(RECORD EXTRACTS begins)

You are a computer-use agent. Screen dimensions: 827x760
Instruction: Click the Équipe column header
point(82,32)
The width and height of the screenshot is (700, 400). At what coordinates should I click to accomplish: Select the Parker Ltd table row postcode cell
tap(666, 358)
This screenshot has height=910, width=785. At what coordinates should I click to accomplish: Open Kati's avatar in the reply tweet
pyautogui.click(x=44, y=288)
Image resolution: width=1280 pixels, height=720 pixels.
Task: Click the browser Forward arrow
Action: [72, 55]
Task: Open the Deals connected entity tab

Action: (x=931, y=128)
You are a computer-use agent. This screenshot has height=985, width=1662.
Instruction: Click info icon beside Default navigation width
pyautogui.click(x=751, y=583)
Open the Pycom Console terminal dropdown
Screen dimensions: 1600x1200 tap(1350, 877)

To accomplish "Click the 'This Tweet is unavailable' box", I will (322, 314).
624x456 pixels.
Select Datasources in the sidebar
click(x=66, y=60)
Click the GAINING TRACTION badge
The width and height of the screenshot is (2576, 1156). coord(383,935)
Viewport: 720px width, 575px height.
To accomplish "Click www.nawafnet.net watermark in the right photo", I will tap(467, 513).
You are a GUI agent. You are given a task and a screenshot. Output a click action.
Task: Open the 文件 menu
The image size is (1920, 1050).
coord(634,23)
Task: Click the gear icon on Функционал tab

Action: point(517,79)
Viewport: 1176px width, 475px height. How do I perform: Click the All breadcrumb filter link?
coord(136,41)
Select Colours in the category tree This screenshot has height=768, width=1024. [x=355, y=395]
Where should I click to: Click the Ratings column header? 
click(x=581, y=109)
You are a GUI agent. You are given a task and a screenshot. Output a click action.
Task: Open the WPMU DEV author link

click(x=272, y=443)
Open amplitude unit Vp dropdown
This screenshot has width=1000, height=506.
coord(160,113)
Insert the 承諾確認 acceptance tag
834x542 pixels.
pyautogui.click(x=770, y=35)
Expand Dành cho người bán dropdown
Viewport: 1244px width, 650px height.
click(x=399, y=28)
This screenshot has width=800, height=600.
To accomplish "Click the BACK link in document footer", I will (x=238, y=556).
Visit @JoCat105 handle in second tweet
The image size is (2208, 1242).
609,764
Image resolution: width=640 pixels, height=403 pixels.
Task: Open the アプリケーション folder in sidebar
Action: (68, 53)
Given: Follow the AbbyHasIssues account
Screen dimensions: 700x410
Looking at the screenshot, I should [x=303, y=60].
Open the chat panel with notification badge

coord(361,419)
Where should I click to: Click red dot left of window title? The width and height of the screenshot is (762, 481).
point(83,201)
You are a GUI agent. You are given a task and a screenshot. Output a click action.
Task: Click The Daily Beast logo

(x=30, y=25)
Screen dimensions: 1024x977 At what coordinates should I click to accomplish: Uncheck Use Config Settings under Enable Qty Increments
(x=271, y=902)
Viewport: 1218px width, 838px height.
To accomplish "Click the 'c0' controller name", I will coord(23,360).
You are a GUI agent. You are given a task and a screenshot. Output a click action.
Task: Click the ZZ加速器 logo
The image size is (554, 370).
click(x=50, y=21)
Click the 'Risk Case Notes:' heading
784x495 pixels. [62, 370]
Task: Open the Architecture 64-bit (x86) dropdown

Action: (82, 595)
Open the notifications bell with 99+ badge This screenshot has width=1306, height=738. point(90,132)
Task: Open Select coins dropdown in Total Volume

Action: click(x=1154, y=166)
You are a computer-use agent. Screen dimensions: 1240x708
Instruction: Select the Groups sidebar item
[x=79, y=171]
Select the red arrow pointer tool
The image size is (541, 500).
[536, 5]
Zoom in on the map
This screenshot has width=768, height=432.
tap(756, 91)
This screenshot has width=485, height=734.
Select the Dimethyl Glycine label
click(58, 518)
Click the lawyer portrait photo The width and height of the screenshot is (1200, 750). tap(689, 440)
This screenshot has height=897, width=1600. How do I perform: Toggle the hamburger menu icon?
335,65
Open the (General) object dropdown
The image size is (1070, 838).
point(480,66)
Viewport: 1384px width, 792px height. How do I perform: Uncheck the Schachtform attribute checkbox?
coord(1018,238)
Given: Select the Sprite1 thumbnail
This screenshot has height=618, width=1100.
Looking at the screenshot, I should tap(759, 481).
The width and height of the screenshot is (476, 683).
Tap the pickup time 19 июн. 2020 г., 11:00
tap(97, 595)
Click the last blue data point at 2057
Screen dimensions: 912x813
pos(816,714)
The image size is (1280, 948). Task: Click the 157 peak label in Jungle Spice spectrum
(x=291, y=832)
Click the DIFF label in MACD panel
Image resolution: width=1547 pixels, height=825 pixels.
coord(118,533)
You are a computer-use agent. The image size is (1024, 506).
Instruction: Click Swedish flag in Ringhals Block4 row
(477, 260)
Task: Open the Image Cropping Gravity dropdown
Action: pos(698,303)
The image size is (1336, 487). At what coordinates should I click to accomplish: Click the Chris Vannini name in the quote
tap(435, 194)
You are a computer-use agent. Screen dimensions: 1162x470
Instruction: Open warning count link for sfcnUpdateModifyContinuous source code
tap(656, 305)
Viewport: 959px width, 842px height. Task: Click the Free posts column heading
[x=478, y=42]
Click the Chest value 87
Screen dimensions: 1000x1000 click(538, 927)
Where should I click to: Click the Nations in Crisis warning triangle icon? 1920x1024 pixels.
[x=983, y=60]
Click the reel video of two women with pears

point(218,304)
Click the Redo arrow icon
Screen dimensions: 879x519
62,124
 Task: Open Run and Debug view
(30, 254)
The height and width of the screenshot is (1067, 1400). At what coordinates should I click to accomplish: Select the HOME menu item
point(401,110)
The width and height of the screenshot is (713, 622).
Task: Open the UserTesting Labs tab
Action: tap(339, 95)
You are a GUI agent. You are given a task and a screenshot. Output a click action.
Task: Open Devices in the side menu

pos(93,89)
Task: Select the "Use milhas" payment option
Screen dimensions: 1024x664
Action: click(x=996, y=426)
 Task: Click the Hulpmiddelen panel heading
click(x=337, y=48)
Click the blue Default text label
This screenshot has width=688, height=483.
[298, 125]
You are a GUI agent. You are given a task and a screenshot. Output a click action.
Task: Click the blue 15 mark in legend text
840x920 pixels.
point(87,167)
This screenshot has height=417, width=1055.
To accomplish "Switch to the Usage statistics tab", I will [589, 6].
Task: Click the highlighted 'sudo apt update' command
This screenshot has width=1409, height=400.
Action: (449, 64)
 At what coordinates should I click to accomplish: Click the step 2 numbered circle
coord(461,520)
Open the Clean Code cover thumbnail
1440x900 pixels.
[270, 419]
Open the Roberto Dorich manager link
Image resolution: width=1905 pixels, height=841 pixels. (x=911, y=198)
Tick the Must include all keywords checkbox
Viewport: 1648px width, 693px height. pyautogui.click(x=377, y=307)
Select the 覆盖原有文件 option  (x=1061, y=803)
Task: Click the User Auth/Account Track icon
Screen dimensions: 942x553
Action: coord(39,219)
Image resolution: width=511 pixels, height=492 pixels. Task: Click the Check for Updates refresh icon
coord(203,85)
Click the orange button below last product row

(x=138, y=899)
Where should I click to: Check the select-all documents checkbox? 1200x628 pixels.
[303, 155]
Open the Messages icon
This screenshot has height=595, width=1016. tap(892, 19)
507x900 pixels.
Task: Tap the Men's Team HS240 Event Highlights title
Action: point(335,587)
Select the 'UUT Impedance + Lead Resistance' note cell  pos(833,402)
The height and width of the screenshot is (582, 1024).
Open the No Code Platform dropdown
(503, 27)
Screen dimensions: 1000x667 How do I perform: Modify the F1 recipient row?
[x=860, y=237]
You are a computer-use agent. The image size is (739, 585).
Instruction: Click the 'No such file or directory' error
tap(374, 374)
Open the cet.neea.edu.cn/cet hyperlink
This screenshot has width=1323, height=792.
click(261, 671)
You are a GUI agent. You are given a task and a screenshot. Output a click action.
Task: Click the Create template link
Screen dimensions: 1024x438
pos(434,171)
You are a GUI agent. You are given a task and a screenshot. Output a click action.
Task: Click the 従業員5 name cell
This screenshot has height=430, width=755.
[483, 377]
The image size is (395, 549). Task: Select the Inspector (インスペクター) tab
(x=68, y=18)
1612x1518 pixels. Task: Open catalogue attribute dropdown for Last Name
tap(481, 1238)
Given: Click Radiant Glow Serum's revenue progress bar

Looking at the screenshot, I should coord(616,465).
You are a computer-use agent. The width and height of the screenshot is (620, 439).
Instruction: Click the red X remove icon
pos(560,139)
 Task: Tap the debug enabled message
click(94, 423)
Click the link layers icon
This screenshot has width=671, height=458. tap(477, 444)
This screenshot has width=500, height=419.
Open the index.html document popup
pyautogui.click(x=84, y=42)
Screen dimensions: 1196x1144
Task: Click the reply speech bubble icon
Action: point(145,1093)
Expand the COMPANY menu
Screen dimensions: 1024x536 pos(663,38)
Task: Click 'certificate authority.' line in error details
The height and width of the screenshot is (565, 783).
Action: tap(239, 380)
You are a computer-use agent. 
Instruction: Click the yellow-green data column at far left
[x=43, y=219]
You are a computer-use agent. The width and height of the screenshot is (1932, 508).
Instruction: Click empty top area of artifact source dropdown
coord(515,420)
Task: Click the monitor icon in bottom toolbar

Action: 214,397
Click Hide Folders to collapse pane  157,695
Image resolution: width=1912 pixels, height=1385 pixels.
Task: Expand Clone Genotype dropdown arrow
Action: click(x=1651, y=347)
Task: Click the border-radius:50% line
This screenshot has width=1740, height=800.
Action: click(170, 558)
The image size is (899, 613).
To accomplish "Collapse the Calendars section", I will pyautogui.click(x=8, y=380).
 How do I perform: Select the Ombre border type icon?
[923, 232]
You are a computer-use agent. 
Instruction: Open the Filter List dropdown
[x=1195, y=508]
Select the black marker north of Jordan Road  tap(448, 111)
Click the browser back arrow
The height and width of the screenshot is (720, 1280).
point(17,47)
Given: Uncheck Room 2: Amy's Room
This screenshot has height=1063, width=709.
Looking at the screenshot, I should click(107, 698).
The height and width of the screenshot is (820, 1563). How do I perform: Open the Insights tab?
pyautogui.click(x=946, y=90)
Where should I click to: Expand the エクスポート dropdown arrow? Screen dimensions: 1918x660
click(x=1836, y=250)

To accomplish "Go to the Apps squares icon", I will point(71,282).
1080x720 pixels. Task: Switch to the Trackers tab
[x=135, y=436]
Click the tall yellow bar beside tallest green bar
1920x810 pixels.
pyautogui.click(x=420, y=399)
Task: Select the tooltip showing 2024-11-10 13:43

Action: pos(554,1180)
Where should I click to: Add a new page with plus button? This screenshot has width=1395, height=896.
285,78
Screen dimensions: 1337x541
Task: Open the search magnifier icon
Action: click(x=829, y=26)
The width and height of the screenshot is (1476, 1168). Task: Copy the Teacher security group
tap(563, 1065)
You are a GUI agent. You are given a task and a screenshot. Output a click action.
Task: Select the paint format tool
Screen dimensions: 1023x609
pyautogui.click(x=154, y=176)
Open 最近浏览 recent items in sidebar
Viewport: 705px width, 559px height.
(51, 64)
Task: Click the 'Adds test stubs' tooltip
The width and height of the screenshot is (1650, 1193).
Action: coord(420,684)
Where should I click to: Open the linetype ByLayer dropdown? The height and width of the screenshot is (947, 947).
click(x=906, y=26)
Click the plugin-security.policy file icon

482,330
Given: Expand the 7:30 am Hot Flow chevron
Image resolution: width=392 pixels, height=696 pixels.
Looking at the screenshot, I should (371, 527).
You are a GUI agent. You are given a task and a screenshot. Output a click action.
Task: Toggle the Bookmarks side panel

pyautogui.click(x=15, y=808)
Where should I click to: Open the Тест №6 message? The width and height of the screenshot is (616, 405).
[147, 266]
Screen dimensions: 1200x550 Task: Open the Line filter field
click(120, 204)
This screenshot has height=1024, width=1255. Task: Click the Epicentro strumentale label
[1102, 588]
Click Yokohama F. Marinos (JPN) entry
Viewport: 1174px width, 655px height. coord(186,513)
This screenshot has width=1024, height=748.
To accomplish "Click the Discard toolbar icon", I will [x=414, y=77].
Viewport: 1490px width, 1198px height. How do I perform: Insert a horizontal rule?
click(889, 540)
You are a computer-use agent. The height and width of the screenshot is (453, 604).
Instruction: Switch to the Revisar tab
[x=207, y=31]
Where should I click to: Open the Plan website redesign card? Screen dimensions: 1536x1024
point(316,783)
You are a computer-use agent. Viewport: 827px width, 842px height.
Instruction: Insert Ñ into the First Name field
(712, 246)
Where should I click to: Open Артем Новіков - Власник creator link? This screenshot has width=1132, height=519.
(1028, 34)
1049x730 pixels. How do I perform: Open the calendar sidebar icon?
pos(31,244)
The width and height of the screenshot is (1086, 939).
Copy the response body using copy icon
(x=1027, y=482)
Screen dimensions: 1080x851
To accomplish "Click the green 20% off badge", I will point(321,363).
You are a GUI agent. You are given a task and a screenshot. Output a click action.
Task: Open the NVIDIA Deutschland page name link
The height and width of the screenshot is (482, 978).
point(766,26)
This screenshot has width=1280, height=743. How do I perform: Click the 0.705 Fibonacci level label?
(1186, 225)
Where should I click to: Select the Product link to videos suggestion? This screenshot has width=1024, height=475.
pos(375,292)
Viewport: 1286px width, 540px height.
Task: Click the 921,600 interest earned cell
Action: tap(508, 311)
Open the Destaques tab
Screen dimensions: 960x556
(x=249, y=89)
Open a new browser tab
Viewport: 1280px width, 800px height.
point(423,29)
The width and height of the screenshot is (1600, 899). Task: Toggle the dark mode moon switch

(RECORD EXTRACTS ends)

_WORK INSTRUCTIONS_.
Scan the material above for lines holding "photo" and copy each of them.

_WRITTEN SOLUTION_.
To accomplish "Click www.nawafnet.net watermark in the right photo", I will tap(467, 513).
Click the lawyer portrait photo The width and height of the screenshot is (1200, 750). tap(689, 440)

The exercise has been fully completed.